### WHAT THE EXERCISE ASKS
Give a count of the lines below that have the string "agent" in them, with no other words.

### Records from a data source
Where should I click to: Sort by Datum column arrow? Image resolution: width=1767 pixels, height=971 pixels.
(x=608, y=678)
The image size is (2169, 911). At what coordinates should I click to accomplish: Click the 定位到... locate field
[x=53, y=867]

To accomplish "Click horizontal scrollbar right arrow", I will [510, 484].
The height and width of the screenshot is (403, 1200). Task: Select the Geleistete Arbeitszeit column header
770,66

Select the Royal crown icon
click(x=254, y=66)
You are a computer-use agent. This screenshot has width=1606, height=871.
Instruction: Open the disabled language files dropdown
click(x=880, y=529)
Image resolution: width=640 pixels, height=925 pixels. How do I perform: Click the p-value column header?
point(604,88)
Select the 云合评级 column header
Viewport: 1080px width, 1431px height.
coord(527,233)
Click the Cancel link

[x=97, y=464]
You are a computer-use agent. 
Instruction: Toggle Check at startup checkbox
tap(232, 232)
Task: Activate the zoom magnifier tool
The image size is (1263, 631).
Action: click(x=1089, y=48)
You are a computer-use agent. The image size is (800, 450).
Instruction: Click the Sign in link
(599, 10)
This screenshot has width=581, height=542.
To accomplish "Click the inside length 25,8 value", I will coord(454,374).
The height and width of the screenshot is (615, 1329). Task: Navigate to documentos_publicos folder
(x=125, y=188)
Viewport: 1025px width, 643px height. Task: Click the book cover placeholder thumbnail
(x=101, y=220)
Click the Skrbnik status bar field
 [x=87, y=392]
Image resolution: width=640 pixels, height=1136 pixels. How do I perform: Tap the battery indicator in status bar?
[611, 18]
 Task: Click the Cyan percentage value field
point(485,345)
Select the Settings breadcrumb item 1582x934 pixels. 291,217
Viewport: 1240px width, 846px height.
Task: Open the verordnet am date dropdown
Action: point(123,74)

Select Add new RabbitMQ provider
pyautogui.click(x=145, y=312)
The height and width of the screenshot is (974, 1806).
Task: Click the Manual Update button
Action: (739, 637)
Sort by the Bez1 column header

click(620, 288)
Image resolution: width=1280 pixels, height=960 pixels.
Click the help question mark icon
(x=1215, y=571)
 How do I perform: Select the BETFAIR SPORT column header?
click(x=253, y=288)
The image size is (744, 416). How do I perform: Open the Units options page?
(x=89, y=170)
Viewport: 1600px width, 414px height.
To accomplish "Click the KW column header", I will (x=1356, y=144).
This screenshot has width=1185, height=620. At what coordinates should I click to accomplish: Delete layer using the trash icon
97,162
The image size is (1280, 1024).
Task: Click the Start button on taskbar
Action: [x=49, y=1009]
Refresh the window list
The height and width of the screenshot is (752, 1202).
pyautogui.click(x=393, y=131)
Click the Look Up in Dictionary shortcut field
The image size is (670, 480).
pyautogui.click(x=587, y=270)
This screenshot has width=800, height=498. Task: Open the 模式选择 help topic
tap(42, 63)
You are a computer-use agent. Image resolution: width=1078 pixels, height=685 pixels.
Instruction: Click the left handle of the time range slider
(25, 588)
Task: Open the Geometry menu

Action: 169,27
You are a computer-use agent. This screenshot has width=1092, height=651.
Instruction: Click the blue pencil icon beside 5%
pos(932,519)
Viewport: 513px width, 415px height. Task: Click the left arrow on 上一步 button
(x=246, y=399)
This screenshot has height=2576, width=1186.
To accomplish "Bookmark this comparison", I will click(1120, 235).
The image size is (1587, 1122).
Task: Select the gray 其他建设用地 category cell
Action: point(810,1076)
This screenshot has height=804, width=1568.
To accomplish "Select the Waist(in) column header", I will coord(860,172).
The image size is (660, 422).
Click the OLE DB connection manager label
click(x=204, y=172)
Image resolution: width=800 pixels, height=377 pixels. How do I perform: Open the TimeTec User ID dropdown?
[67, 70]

### ANSWER SPACE
5